Corona: Forscher der TU Dortmund entwickeln Schnelltest

Dortmunder Forscher haben einen Echtzeit-Viren-Sensor entwickelt. Dieser geht aus einer Zusammenarbeit des Leibniz-Instituts für Analytische Wissenschaften (ISAS) und der TU Dortmund hervor. Der Sensor könnte laut ISAS eine wirkungsvolle Methode zur Eindämmung des Coronavirus darstellen.

Lange vor der Corona-Pandemie, im Jahr 2010, haben sich die TU Dortmund und Wissenschaftler des ISAS zusammengetan, um ein Viren-Analyseverfahren zu entwickeln. Beteiligt haben sich Dortmunder Physiker, Informatiker und Mathematiker. Entstanden ist der sogenannte Pamono-Virensensor.

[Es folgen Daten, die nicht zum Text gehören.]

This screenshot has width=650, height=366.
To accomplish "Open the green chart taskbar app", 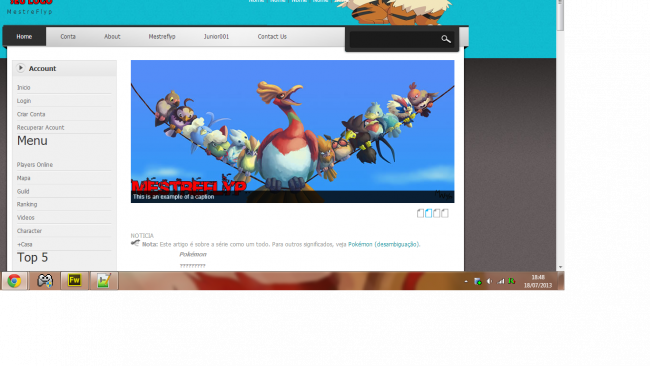I will [103, 281].

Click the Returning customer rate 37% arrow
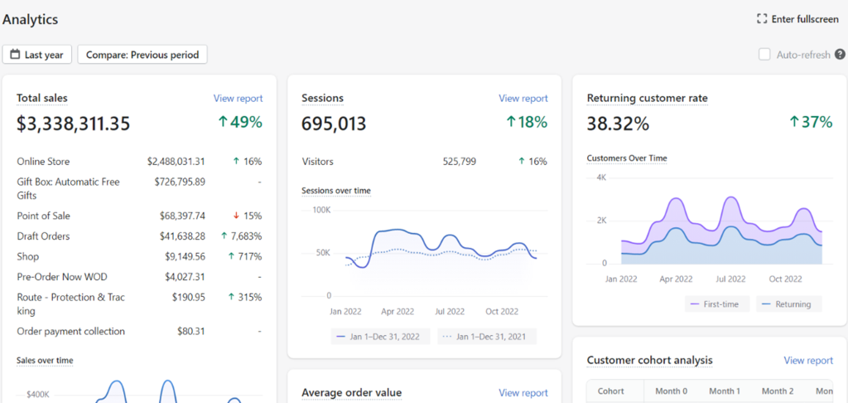(794, 122)
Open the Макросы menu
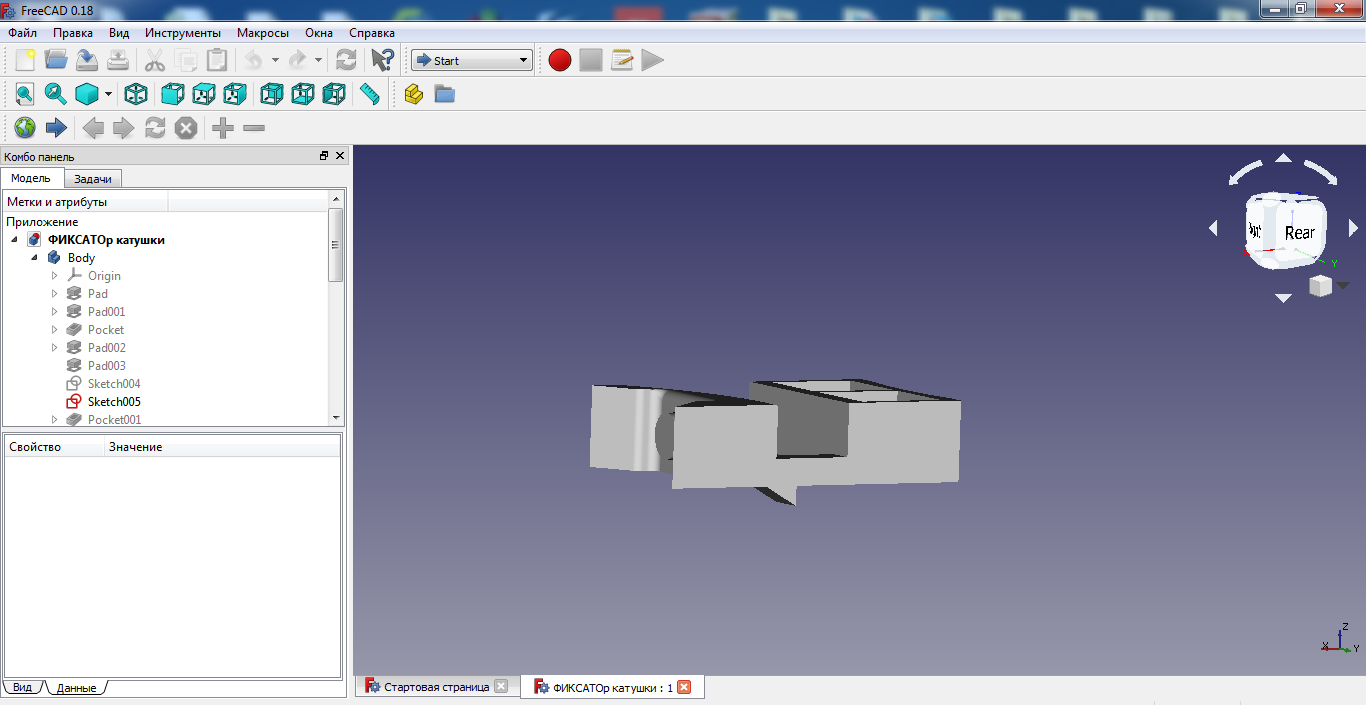 pos(263,33)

Laut dem Leibniz-Institut könnte der Sensor helfen, Coronaviren zu entdecken: „Pamono kann auch außerhalb von Speziallaboren genutzt werden, um den Infektionsstatus großer Gruppen, zum Beispiel bei Flughafenpassagieren oder Bewohnern ganzer Wohnsiedlungen, zu erfassen.“ Dazu sei die Messung durch Probenentnahmen von Speichel, Blut oder auch Abwasser möglich. Das Testergebnis stünde schon nach wenigen Minuten bereit. Derzeit arbeiten die Entwickler mit CoV-2-Antikörpern, um den Sensor auf die Coronaviren vorzubereiten.